• Task brief
Which lines have the string "agent"? Copy all of them from the entries below.

[[ Task material open ]]

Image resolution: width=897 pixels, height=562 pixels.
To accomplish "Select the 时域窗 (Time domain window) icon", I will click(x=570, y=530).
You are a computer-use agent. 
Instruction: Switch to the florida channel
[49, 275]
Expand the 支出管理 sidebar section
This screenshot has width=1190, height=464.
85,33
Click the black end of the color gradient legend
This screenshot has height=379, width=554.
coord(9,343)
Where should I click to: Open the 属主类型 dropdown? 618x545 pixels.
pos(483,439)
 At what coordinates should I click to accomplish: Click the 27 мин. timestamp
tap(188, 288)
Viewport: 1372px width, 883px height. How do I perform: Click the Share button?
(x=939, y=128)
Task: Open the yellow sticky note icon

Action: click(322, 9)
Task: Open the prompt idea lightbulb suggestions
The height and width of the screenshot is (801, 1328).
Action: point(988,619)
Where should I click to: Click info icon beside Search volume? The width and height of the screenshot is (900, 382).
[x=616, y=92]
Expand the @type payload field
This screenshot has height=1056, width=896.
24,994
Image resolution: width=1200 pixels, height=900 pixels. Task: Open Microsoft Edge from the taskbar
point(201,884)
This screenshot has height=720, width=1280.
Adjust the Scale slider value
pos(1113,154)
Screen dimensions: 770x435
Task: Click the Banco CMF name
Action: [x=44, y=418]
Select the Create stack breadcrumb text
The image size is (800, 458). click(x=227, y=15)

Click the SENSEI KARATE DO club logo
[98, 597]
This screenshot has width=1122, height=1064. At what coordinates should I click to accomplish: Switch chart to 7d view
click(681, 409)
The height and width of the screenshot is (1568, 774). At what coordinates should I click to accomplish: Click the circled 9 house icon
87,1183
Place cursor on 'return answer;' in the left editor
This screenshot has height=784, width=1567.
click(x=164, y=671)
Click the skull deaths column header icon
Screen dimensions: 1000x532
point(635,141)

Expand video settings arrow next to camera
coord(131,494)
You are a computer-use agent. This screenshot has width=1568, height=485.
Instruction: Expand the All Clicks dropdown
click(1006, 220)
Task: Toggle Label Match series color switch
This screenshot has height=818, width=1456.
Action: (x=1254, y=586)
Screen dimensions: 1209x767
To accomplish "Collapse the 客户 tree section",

[[ Task material closed ]]

• Written answer
You are a computer-use agent. 
You are a computer-use agent. This screenshot has width=1568, height=485.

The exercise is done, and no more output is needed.